Extracted material:
════════
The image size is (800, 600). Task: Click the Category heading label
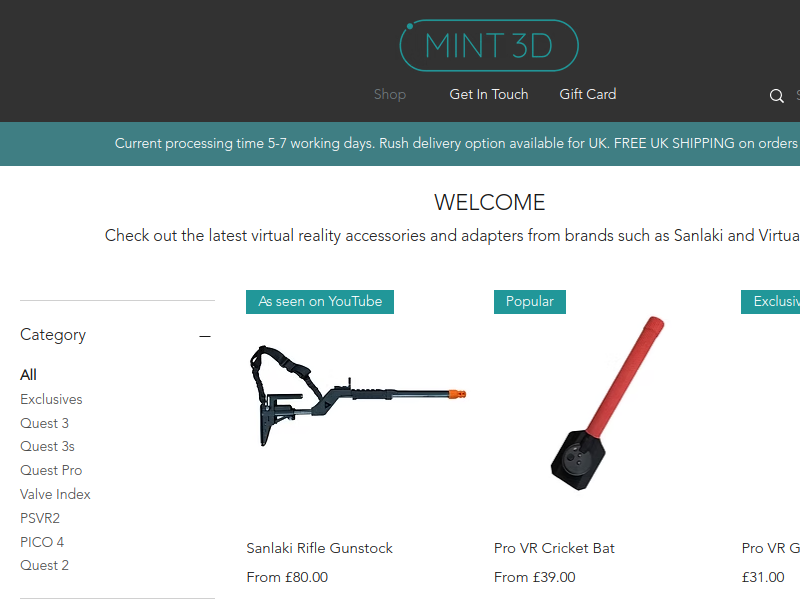53,335
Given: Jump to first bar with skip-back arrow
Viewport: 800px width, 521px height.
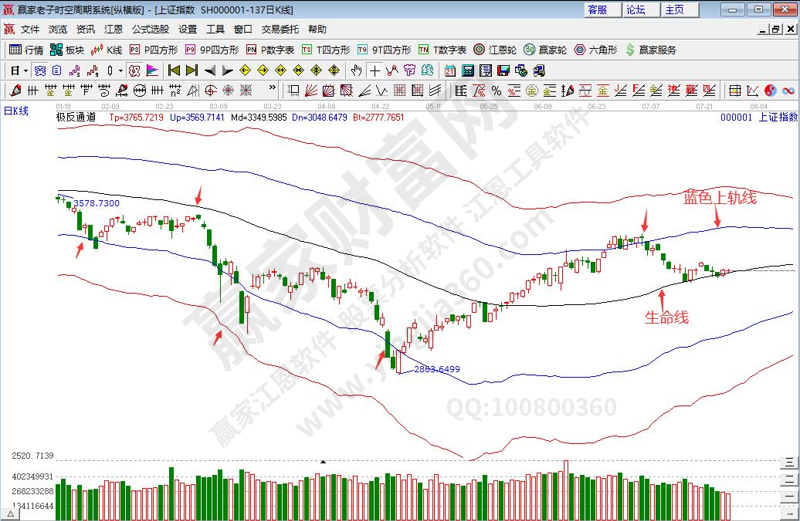Looking at the screenshot, I should 174,70.
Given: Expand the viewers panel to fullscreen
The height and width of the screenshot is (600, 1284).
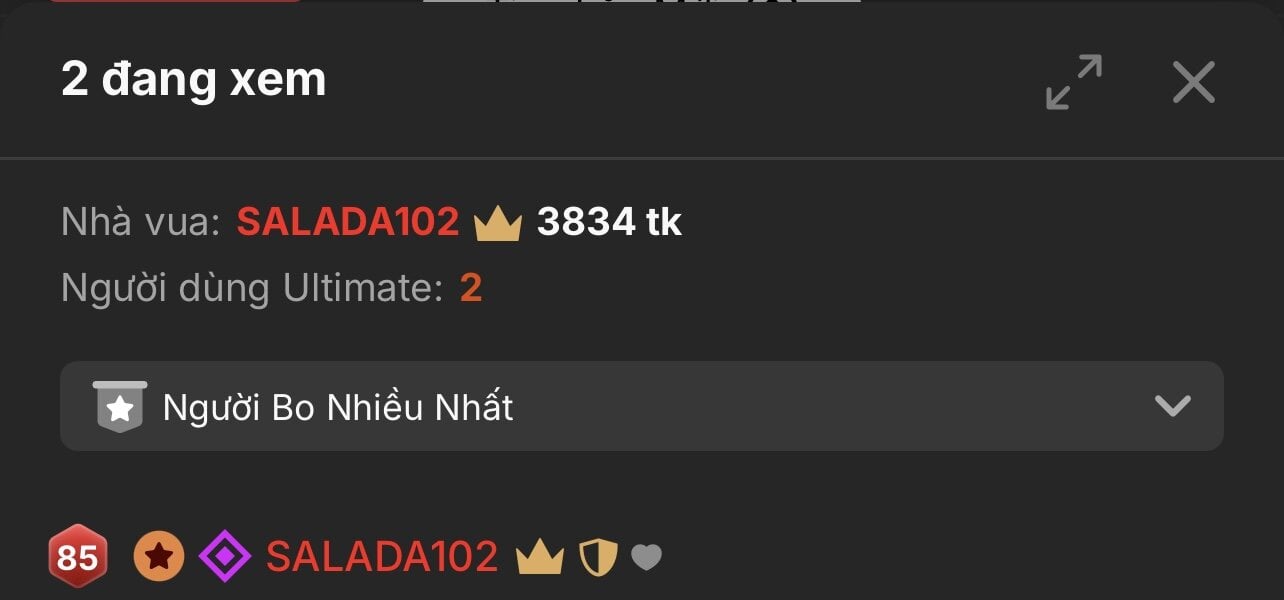Looking at the screenshot, I should pyautogui.click(x=1074, y=82).
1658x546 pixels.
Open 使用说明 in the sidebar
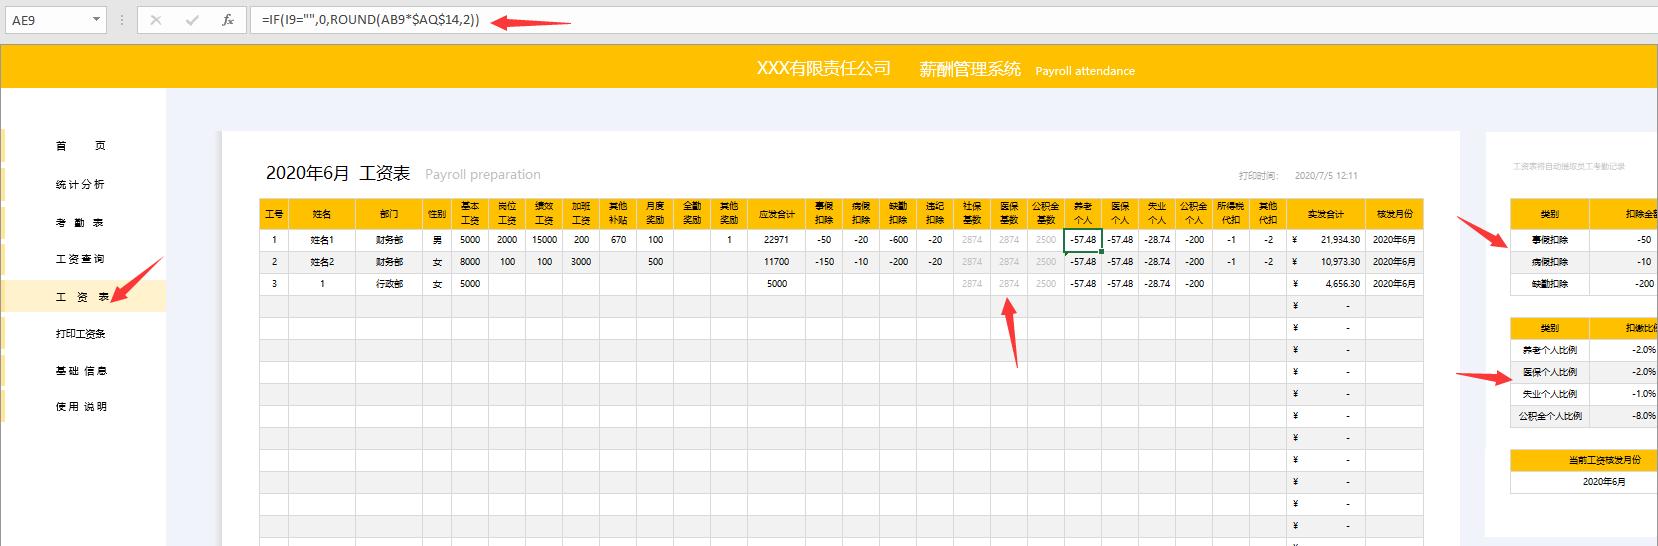[81, 407]
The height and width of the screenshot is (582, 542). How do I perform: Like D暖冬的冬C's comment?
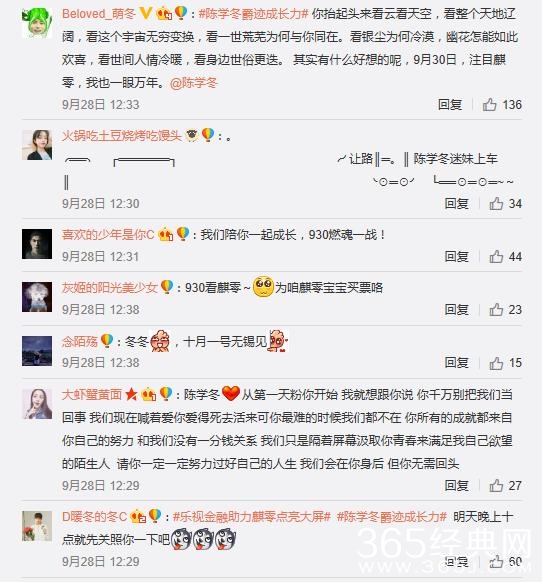pos(496,562)
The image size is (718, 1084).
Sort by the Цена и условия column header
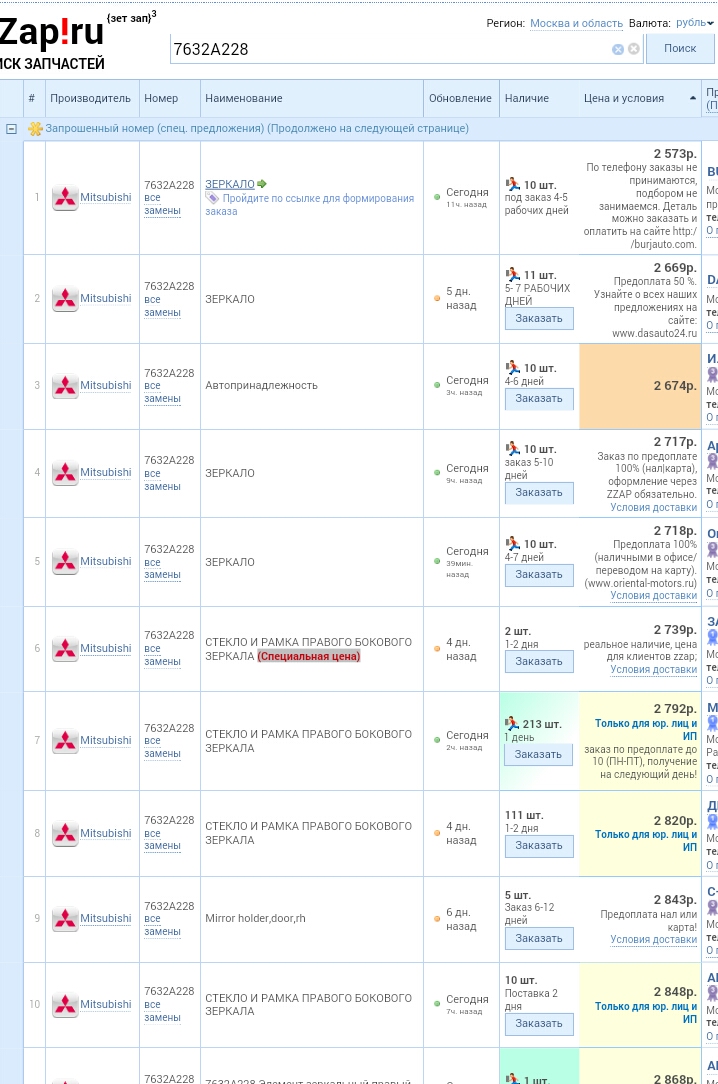pos(624,98)
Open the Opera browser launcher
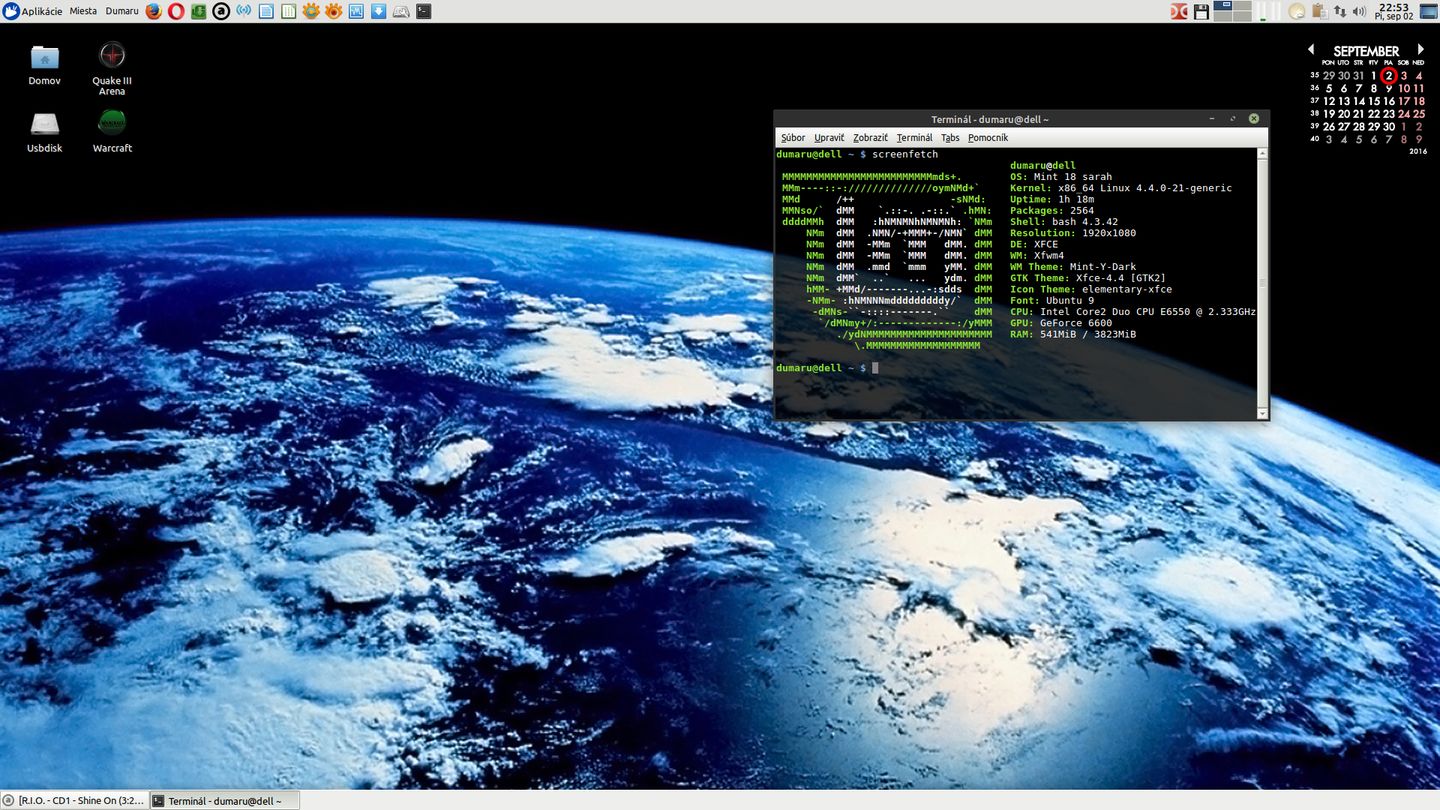Image resolution: width=1440 pixels, height=810 pixels. (176, 11)
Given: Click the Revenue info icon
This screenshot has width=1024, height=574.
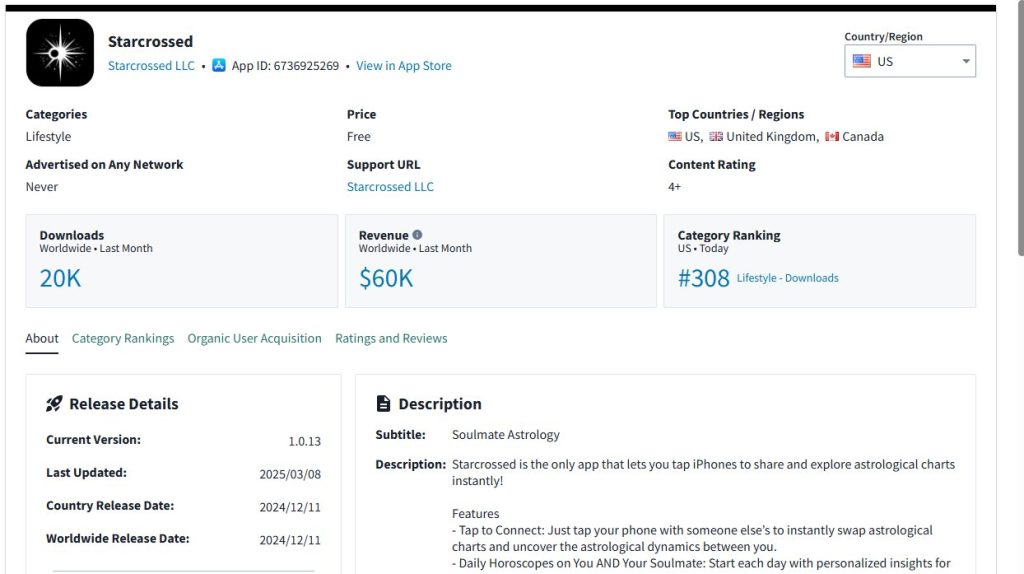Looking at the screenshot, I should [x=418, y=235].
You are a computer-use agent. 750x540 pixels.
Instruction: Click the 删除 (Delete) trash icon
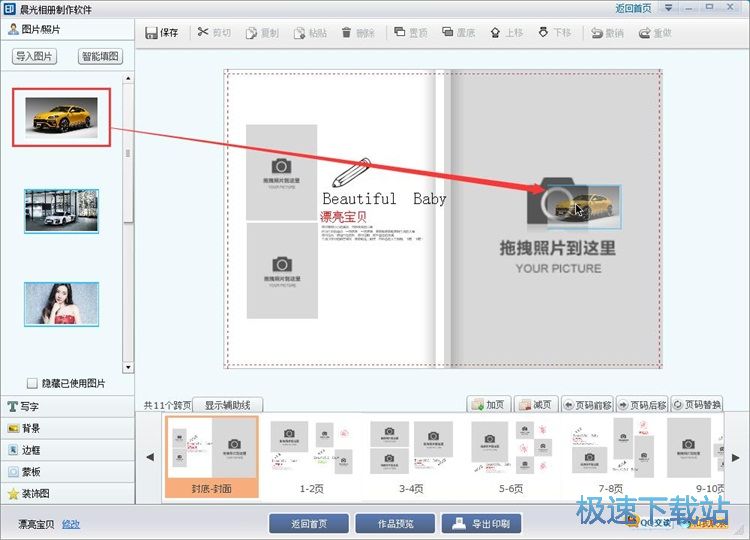tap(347, 32)
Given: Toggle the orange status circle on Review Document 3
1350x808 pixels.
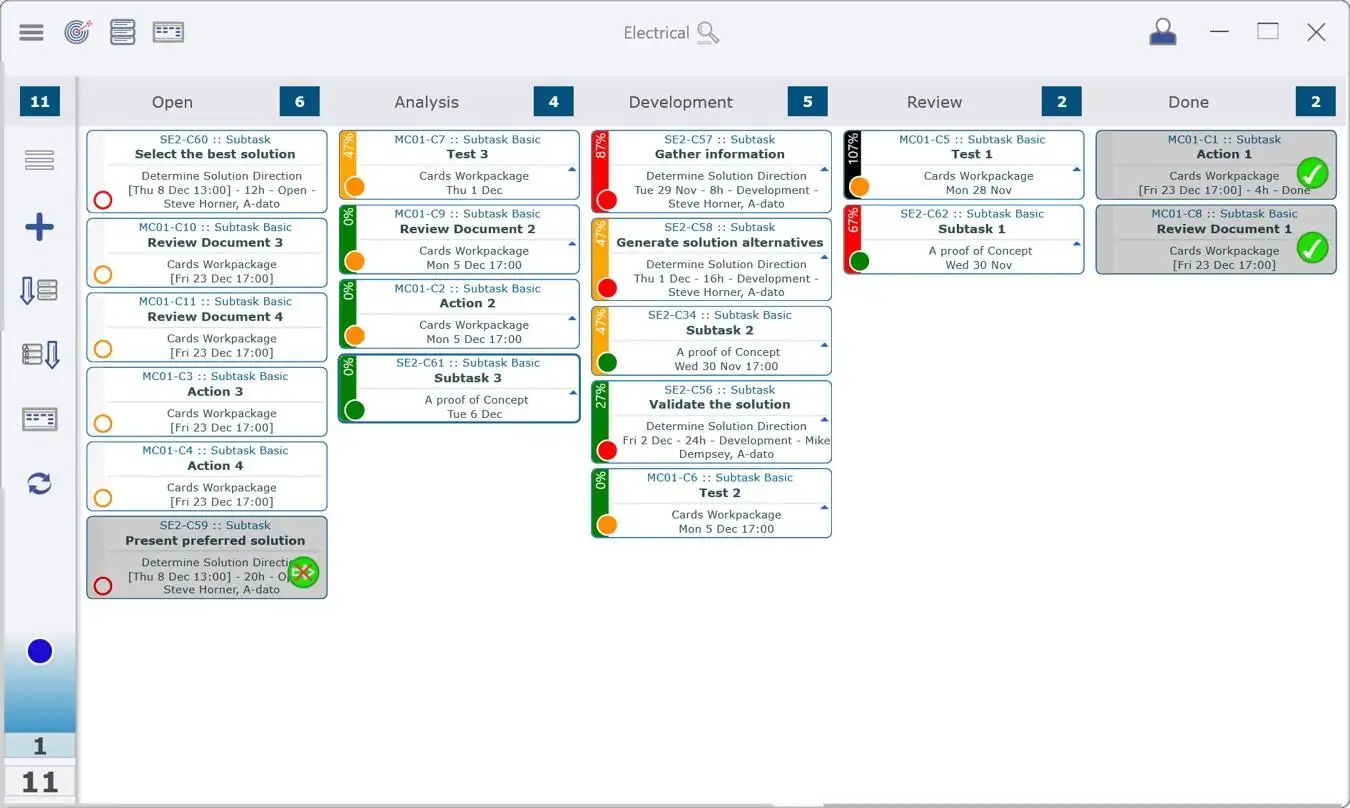Looking at the screenshot, I should coord(102,274).
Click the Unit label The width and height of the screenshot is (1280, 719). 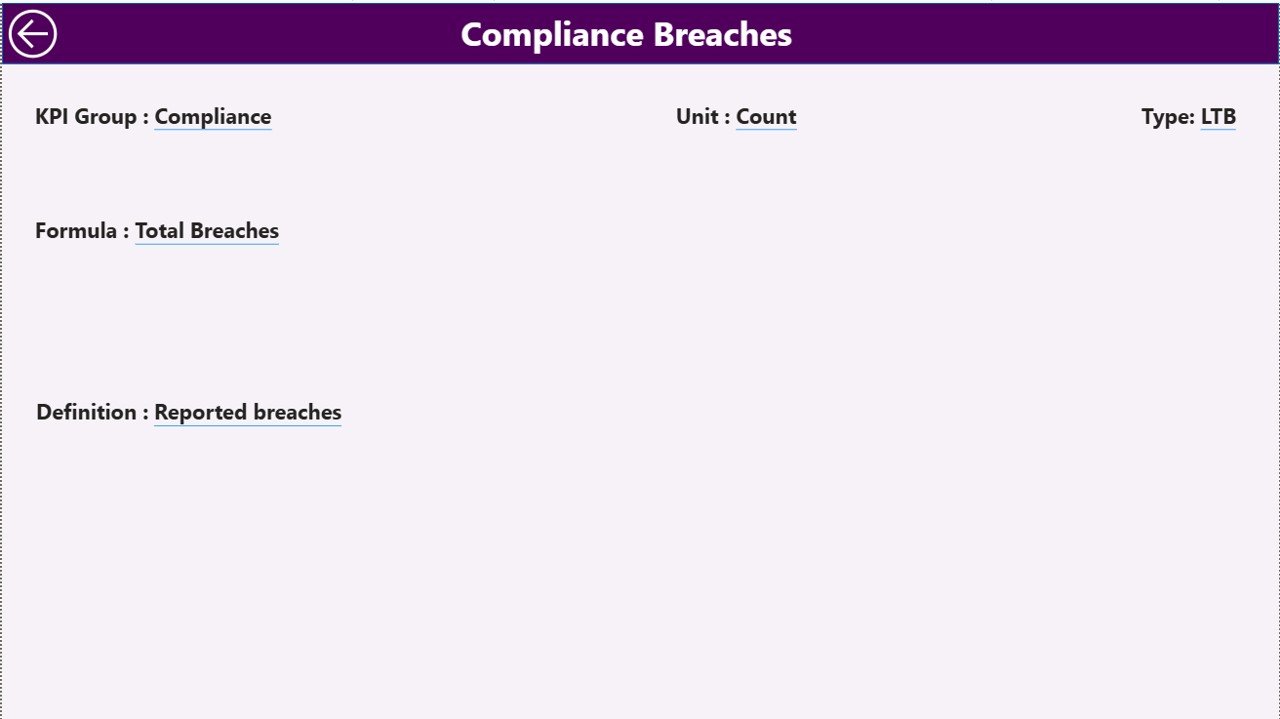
════════
The problem: The line that contains "This screenshot has width=1024, height=574." opens the part to copy, and the last line of the records closes it; set down those lines exactly, pictures excluded.

Task output:
This screenshot has width=1024, height=574.
Looking at the screenshot, I should [x=418, y=235].
You are a computer-use agent. 750x540 pixels.
Instruction: Click the 删除 (Delete) trash icon
tap(347, 32)
Given: Toggle the orange status circle on Review Document 3
1350x808 pixels.
Looking at the screenshot, I should coord(102,274).
Click the Unit label The width and height of the screenshot is (1280, 719). 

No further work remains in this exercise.